La trattenuta operata in busta paga per le spese di gestione della procedura di cessione del quinto è illegittima.
Nota a Trib. Milano 13 gennaio 2020, n. 2632
Alfonso Tagliamonte
La scritturazione in busta paga della cessione del quinto e la relativa gestione costituiscono, per il datore di lavoro, un adempimento accessorio, derivante dal rapporto di lavoro e strettamente collegato all’esercizio di diritti dei lavoratori. Gli oneri derivanti da tali adempimenti, perciò, gravano sul datore di lavoro.
Lo afferma il Tribunale di Milano (13 gennaio 2020, n. 2632), discostandosi dalla precedente sentenza di merito (Trib.
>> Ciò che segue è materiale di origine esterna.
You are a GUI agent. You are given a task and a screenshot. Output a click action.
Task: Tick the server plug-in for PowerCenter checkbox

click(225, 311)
Latina 26 novembre 2015, n. 1148), secondo cui: 1) gli oneri e i costi di gestione discendenti dalla corresponsione della retribuzione a terzi possono essere regolati da specifici accordi; 2) qualora manchino regole previste dal ccnl anche aziendale ovvero accordi degli istituti di credito, il datore di lavoro potrà, imputare i costi in questione al dipendente dandogli, all’atto di notifica della cessione, preventiva comunicazione circa le modalità con le quali saranno computati e addebitati i costi a suo carico; 3) non v’è dubbio, inoltre, che la gestione della cessione del credito “non sia esente da costi per il datore di lavoro, dovendo quest’ultimo, e per di più solo, destinare propri dipendenti alla corretta contabilizzazione della procedura di cessione del quinto dello stipendio, attenendo a diverse operazioni amministrative e, appunto contabili”.
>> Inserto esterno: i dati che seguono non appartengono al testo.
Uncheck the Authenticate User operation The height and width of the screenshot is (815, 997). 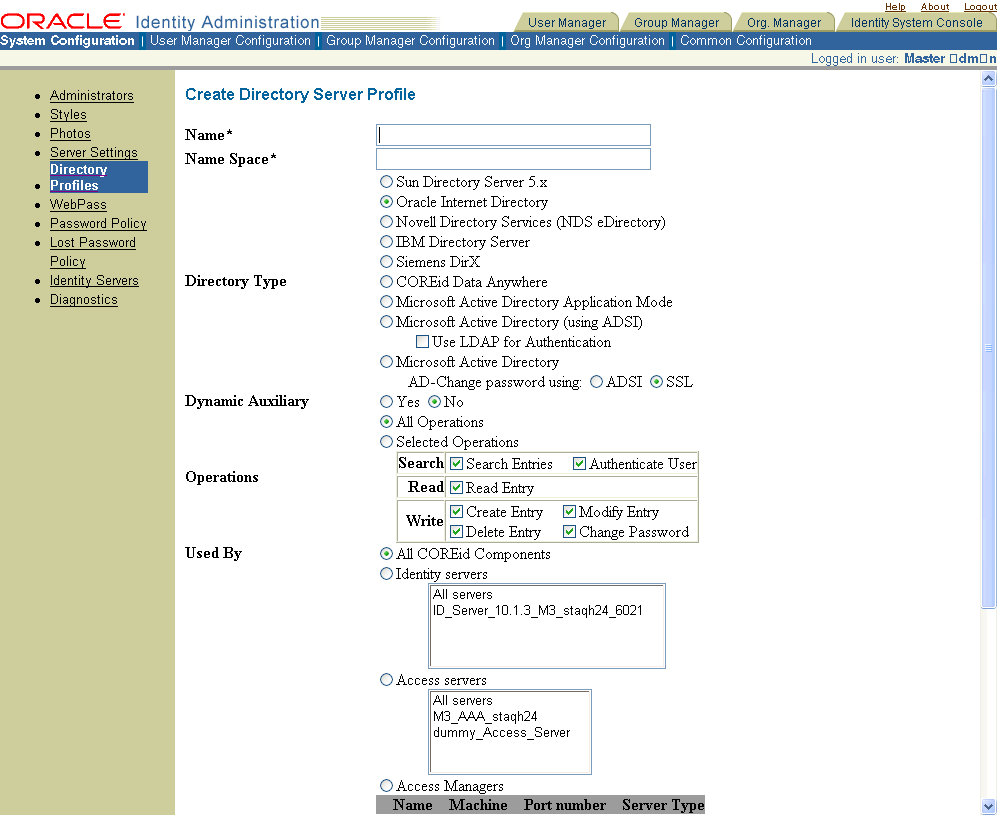(579, 464)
Il Tribunale di Milano, invece, precisa che scritturare in busta paga la cessione del quinto e la gestione correlata rappresenta, per il datore di lavoro, uno degli “adempimenti accessori più tipici”, al pari delle scritturazioni relative alle assenze per malattia, alla fruizione dei congedi parentali e dei benefici di cui alla L. n. 104/1992; si tratta, in altre parole, di uno degli “adempimenti necessitati dall’esercizio di specifici diritti di cui i prestatori di lavoro sono titolari”.
Sotto il profilo dei costi, poi, il Tribunale di Milano sostiene che essi “rientrano comunque nell’ordinaria attività di un’impiegata amministrativa addetta alla gestione delle pratiche del personale dipendente” e che, in ogni caso, la società avrebbe dovuto dimostrare l’aggravamento della gestione degli incombenti amministrativi, vale a dire la necessità di ricorrere alla prestazione di ulteriori risorse, ovvero allo straordinario di quelle già assunte, a causa della maggiore gravosità e del maggior costo degli adempimenti.